During the early gestation period, COVID-19 was estimated by a greater proportion of L. iners, Streptococcus and C. ureolyticus, and a lower proportion of P. Finegoldia, P. grossensis, P. bennonis, Dialister, P. timonensis and P. buccalis. Among SPs, active COVID-19 was estimated by a greater proportion of P. bivia, Varibaculum, and A.muciniphila, and a lesser proportion of P. grossensis, Finegoldia, P. bennonis and V. dispar.
The oral microbiome of SPs was estimated by a greater proportion of Prevotella species oral taxon 308 with a lower proportion of H. parainfluenzae, Campylobacter, F. nucleatum, and P. pleuritidis. Active COVID-19 was estimated by a greater proportion of H. parainfluenzae, P. melaninogenica, P. nanceiensis, and B. ovatus, and a lesser proportion of Veillonella parvula.

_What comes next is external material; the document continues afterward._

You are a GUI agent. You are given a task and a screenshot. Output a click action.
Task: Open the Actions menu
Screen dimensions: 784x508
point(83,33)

There were no significant associations between COVID-19 during gestation and Alpha or Beta diversity in the intestinal microbiomes of the infants overall. However,the intestinal microbiome of SP-borne infants was estimated by a higher and lower abundance of Enterococcus and Haemophilus parainfluenzae, respectively. Pre-pregnant BMI showed a negative association with the Alpha diversity proportion among the samples.

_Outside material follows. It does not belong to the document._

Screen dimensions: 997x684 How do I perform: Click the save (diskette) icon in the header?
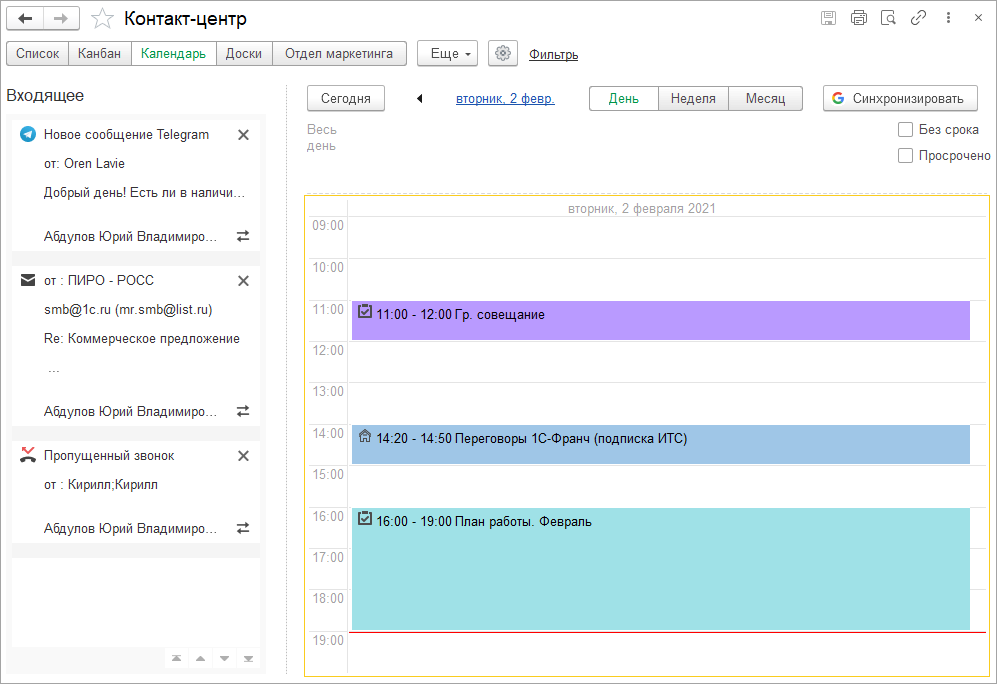point(829,18)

Infants born to SPs with active COVID-19 showed slightly higher FCP levels than the control-borne infants. Several taxa in active COVID-19 were associated positively with FCP, and SP-borne infants showed a significantly different bacterial composition than the control-borne ones. SP-borne infants were estimated by a greater proportion of Prevotella timonensis and a lesser proportion of Lactobacillus jensenii and Streptococcus. The team found significantly greater IgG titers in cord blood from expecting women with early and late COVID-19 compared to controls.
Conclusion
Overall, the study findings showed that COVID-19 during pregnancy, especially in the first and second pregnancy trimesters, was associated with long-term microbiome alterations among expecting women compromising the initial microbiome of their infants.
*Important notice: medRxiv publishes preliminary scientific reports that are not peer-reviewed and, therefore, should not be regarded as conclusive, guide clinical practice/health-related behavior, or treated as established information.